2026年6月9日 火曜日
一歩一歩 単純トリック:001

001 「窓面」と「床面」

ガリレオ先輩も、デカルト先輩も、ニュートンも ユークリッド幾何学を知る前に 立方体・空間の「3次元的大きさ」を知っていたはず。 胎児のときは、暗いか明るいかぐらいの判別能力しかなかったかもしれない。 赤ちゃんになって目が開いたら、最初は明るさや暗さが方向別に見えて だんだんと視野内の世界が構成されていく。

1. 認識のメカニズム:赤ちゃんの視点

赤ちゃん自身は、まだこれが「視野内の風景」であることを知りません。
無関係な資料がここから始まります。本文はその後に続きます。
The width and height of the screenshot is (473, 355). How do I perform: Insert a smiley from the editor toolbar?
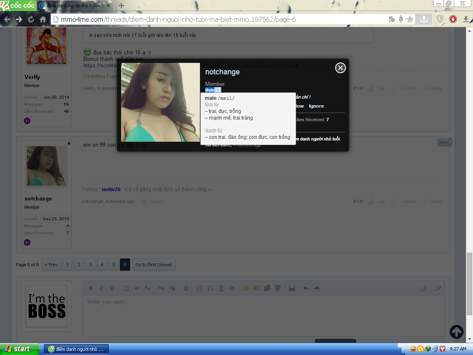click(x=246, y=288)
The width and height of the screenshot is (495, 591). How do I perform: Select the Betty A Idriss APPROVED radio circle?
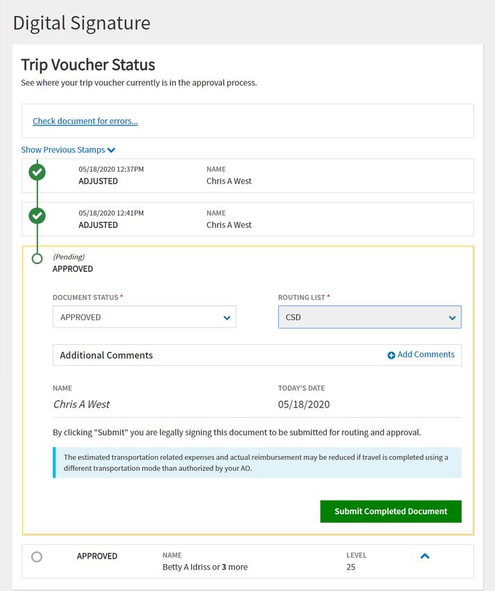(x=37, y=557)
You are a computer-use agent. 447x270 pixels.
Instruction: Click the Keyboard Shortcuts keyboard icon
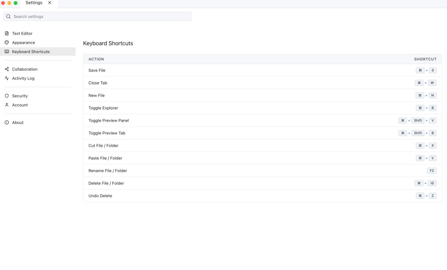pos(7,52)
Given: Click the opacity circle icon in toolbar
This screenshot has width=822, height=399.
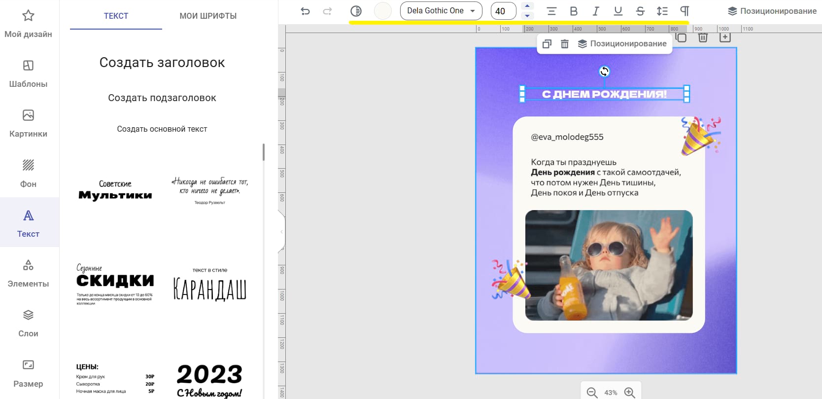Looking at the screenshot, I should click(x=356, y=11).
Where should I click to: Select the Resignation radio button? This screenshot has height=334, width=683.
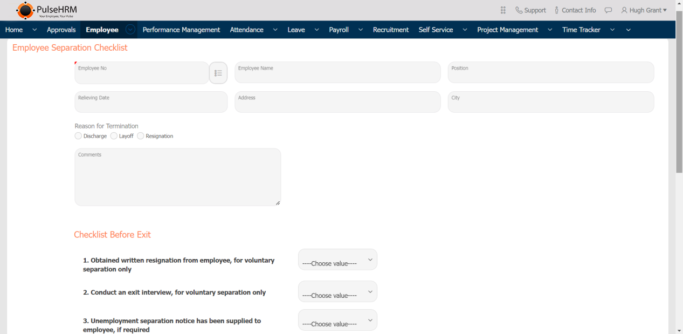pyautogui.click(x=141, y=136)
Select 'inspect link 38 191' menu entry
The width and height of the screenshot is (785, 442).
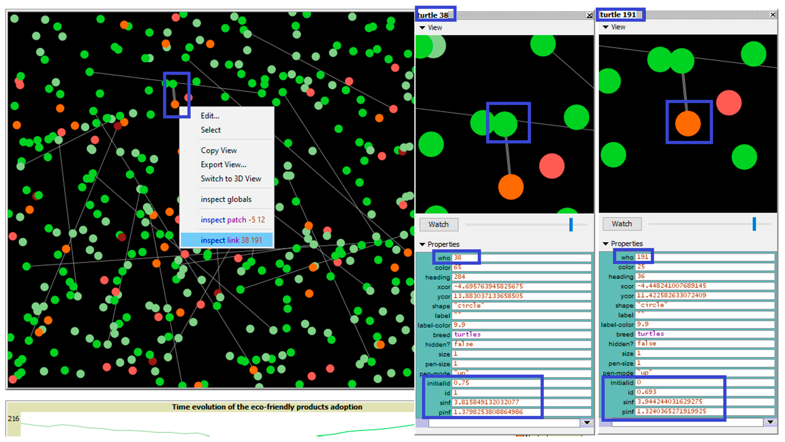(x=231, y=240)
「俺」が説明するために「視野内」という単語を使っていますが、実際のプロセスは以下の通りです。

プロセス 内容
物理的接触 網膜細胞群に方向別の「光の色」が1つ1つぶつかる。
脳内処理 脳が下処理をして、信号を「知覚意識」に届ける。
イメージ化 信号がイメージになり、脳が「2次元配置の点描画」を見せている。
トリックの本質: 赤ちゃんは、暗い映画館の中で「明るいスクリーンの外側」に壁があることを知らない状態です。 眼球を動かせば見える範囲は変わりますが、それを「自分が脳で制御した結果」だとはまだ認識できていません。

2. 座標系による空間モデル(y軸の定義)

3次元空間認識を持つ大人の視点から、この構造を数学的に整理します。

(対象物:映画館スクリーン、風景、線路レール)

(観測窓:瞳孔の穴、半径1の円)

(観測点:網膜中心窩 fovea centralis)

y座標 名称 物理的対応 備考
y = 10 床面(風景) 映画館スクリーン / 外界の物体 ミンコフスキー時空図に相当
y = 0 窓面 瞳孔窓面 / 瞳の縁 アインシュタイン氏が意識した境界
y = -10 網膜平面 網膜点(Retina Point) 観測の出発点

3. 歴史的な知の系譜

この「意識のトリック」に気づくための手法は、歴史的な賢者たちの思考の延長線上にあります。

人物名 生年月日 関連する概念
ガリレオ・ガリレイ 1564年2月15日 近代科学の父
ルネ・デカルト 1596年3月31日 デカルト座標空間
アイザック・ニュートン 1643年1月4日 遠隔作用・慣性系
エトムント・フッサール 1859年4月8日 現象学・生活世界(Life-world)
ルネ・マグリット (画家) 「人間関係(La condition humaine)」「野の鍵」

4. 結論:正射影トリックと近接作用

アインシュタイン氏の「光時計」思考実験などは、この3次元空間認識が欠落した場合の「トリック」であると著者は指摘します。 これを「正射影トリック」と呼び、遠隔作用を前提としたニュートン型慣性系から、情報収集過程を含む近接作用の慣性系へと拡張する必要性を説いています。

重要なポイント:
貴殿が歩いて移動しても、「網膜点」と「瞳孔窓面」の位置関係は常に同じです。 この不変の幾何学的関係を意識することが、マイケルソン・モーリーの干渉計などを理解する鍵となります。